In the early 1220s...
– Related to the comment about commas above, this sentence in particular is hard to follow, and it's difficult to tell what's referring to whom.- Hopefully better now.
Oghul Qaimish was given as a wife to Güyük
– Do we know who gave her to Güyük?- No.
because of her own background
– More context would be helpful.- Clarified simply.
and one unnamed child
– As in we don't know the name or the child was never given a name? It could be read either way.- Adjusted.
Oghul Qaimish is not known to have any influence
– Most of this paragraph only has limited relevance to Oghul Qaimish herself. It needs to be trimmed down so it only has the information that's absolutely necessary for the rest of the article to make sense.- Trimmed.
Oghul Qaimish was not competent in politics
– Is "competent" the best word here? It sounds more like a judgement than a description.- Changed to "confident".
She was soon comprehensively outmanoeuvred.

**GIVEN MATERIAL**

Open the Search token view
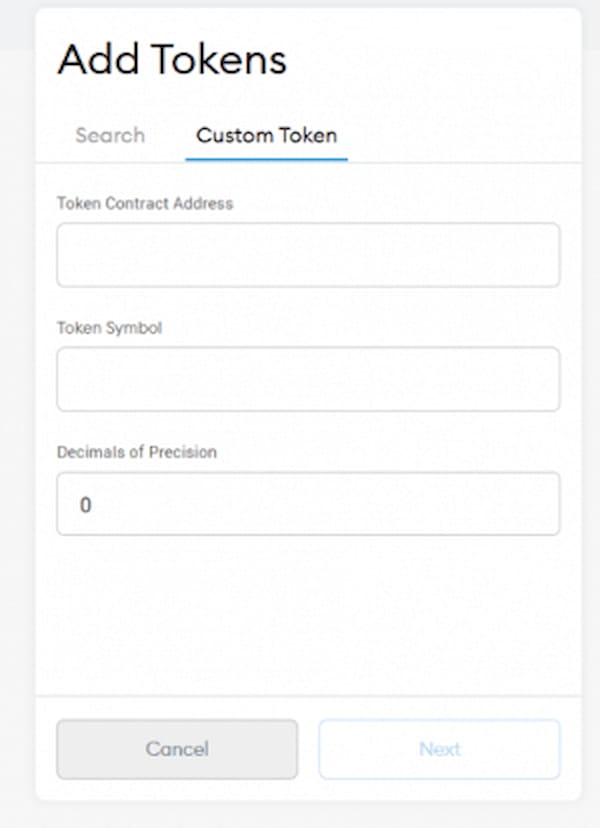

**GIVEN TASK**
Write a continuation of the review comments on the Oghul Qaimish article, picking up after the line "She was soon comprehensively outmanoeuvred." The data is separate material, unrelated to the text.

**OUTPUT OF THE TASK**
– This doesn't add any new information or give more insight. It should be expanded on or removed.- Yes it does, it gives the new information that she was outmanoeuvred.
made good arguments in favour of Shiremun's candidacy
– Good according to whom? This is subjective.- Adjusted.
a lowly falconer
– Why "lowly"?- Is there any reason for the empty "notes" section?
- Removed both.
Spot checks:
- [2] Atwood 2004, p. 398. – Good, though reusing the exact phrase
not uncommon
made me worry about WP:CLOP.- Gone with comma exodus.
- [8] Broadbridge 2018, p. 201. –
Oghul Qaimish was a poor strategic match for Güyük
is very close to the wording of Oghul-Qaimish was a strategically poor choice for Güyük’s senior wife- I did not find any alternate ways to say "strategic marriage".
- [14] May 2018, pp. 127–128. – What here supports that her policies and appointments were
unpopular
?- Removed in trimming.
- [19] Atwood 2004, p. 419; May 2018, p. 132. –
she had no recognisable political agenda
steals its wording from she had no discernible political agenda in Atwood.- Again, difficult to paraphrase, but I've done my best.
- [26] Atwood 2004, p. 419. – Does anything here support
Shocked by this result
?- Removed in comma exodus.
- [29] Broadbridge 2018, pp. 209–210. – Good.
- [32] May 2018, p. 138; Broadbridge 2018, pp. 218–219. – Good.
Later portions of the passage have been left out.